Une bruine persistante tombait encore sur la Place des festivals peu avant le concert de Feist, ce soir. Avec la brise fraîche qui soufflait par moments, le temps n'avait rien d'estival en cette soirée d'ouverture du 34e Festival international de jazz de Montréal. Une foule imposante s'est néanmoins massée dans ce vaste espace qui jouxte le Musée d'art contemporain pour entendre la chanteuse canadienne et sa pop sophistiquée.

Elle s'est laissée désirer, Feist. Elle a en effet foulé la scène une vingtaine de minutes plus tard que l'heure prévue. Elle s'était bricolée une entrée au son d'une musique orchestrale épique... qui a connu des ratés. Son premier morceau, lui, fut autrement plus efficace: rythmique solide et guitare au son étonnamment brut. L'instant d'après, Feist chantait déjà un de ses airs les plus connus, l'entraînante My Moon My Man, au grand plaisir de ses fans.

L'inquiétude qu'on pouvait avoir sur la capacité de Feist et de ses chansons souvent en demi-teintes d'habiter le vaste espace de la Place des festivals s'est vite dissipée. La grande dame du indie rock canadien semblait d'abord vouloir miser sur des versions musclées et ne pas avoir l'intention de bouder ses refrains les plus fédérateurs.

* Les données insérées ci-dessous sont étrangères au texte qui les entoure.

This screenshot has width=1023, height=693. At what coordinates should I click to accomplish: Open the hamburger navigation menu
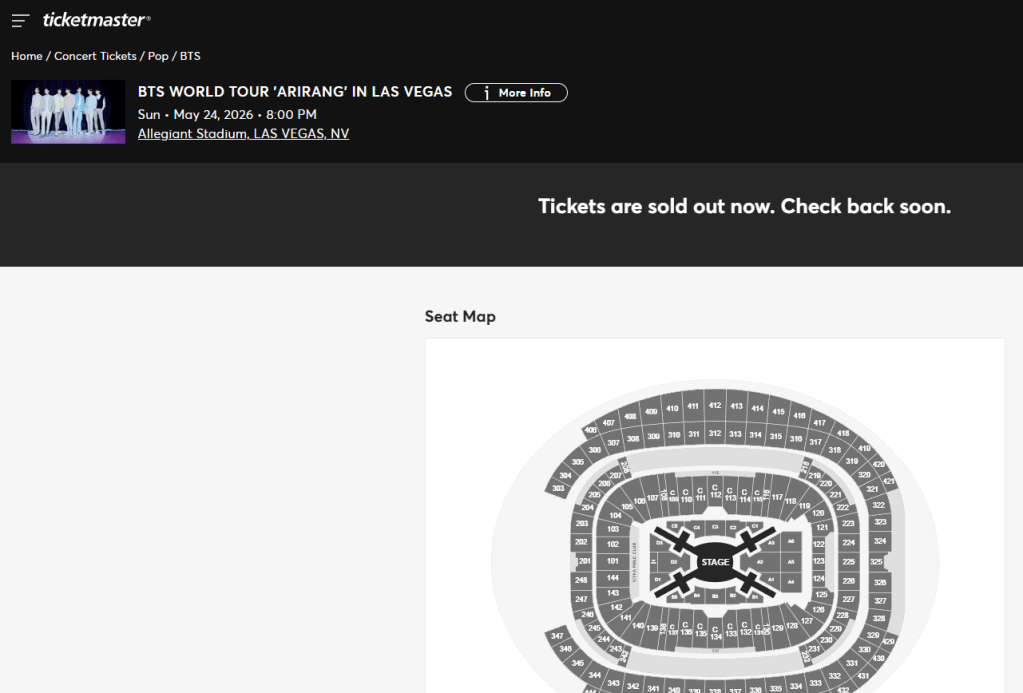point(20,20)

Elle était d'humeur légère... et la foule aussi. Combinaison gagnante, se disait-on.

Feist, qui se produisait en trio avec un batteur et un claviériste, a toutefois assez rapidement ralenti la cadence et tenté de miser sur l'atmosphère. Elle grattait sa guitare électrique en triturant ses accords, créant des lignes syncopées sur lesquelles elle posait son chant parfois découpé, lui aussi. Avec un résultat mitigé. Comfort me a été accueillie par une volée de bras en l'air et sa mélodie fut chantée doucement par la foule.

Sa version théâtrale de When I Was A Young Girl fut toutefois juste assez rock et tonique pour remettre du pep dans la foule, ce qui a visiblement réjoui la chanteuse. «Je ne m'attendais pas du tout à avoir du plaisir cet après-midi et pourtant nous sommes là», a-t-elle lancé, après s'être montrée étonnée de l'importance de la foule qu'elle avait sous les yeux. Sur cette lancée, elle a enchaîné avec une jolie version de Mushaboom, chanson au refrain léger, et Past In My Present.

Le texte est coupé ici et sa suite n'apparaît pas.